## Start Data for processing
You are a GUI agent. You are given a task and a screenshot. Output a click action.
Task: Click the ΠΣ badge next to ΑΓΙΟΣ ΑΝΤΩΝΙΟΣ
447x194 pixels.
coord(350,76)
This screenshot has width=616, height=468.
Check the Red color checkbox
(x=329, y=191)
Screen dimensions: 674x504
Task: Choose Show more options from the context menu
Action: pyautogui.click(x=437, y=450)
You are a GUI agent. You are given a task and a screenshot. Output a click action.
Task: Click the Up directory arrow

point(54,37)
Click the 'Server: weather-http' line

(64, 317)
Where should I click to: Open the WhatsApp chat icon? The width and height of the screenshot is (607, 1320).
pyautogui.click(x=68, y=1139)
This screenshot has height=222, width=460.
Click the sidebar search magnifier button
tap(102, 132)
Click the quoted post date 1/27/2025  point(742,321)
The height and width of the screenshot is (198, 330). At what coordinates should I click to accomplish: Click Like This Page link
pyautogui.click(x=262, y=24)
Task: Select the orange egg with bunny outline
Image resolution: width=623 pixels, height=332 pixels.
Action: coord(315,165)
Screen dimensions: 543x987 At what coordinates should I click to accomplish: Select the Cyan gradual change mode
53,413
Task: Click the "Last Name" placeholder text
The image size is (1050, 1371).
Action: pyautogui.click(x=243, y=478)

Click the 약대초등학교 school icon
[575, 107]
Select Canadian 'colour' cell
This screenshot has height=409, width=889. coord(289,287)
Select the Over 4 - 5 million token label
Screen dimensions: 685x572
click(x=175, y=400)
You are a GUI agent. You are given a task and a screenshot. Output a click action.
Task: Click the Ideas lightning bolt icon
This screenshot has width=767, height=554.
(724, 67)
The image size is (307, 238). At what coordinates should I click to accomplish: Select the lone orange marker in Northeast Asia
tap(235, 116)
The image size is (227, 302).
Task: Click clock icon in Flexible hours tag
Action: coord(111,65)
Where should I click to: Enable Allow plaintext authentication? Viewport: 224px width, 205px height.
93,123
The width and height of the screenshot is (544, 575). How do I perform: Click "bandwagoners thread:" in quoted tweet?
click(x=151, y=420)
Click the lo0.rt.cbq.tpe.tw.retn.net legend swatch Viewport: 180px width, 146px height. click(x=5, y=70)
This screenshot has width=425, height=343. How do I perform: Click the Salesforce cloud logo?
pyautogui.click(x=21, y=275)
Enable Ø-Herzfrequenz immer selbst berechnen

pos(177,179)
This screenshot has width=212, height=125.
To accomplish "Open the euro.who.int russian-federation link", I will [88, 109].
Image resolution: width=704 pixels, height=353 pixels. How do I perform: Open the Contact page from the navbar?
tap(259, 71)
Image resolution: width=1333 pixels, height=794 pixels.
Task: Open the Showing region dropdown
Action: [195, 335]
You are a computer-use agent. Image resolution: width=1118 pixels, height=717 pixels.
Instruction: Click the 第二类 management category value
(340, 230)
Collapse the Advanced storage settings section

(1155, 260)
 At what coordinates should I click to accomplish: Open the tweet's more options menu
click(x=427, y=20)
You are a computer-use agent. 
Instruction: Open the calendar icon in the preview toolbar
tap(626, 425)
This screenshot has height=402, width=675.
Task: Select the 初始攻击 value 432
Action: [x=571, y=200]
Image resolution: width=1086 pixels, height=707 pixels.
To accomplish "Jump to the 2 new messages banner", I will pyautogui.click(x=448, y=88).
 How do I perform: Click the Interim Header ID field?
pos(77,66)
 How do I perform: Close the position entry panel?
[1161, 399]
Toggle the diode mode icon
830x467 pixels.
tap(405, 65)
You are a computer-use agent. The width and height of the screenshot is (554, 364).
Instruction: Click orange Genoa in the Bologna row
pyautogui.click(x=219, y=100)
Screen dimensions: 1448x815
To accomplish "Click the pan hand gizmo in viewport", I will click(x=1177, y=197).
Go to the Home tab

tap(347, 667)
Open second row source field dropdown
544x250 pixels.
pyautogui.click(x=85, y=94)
## End Data for processing
What you have to do:
Tally the lines of the records above that contain the string "resolution", matching case exactly, and state only the resulting number.

Full response:
5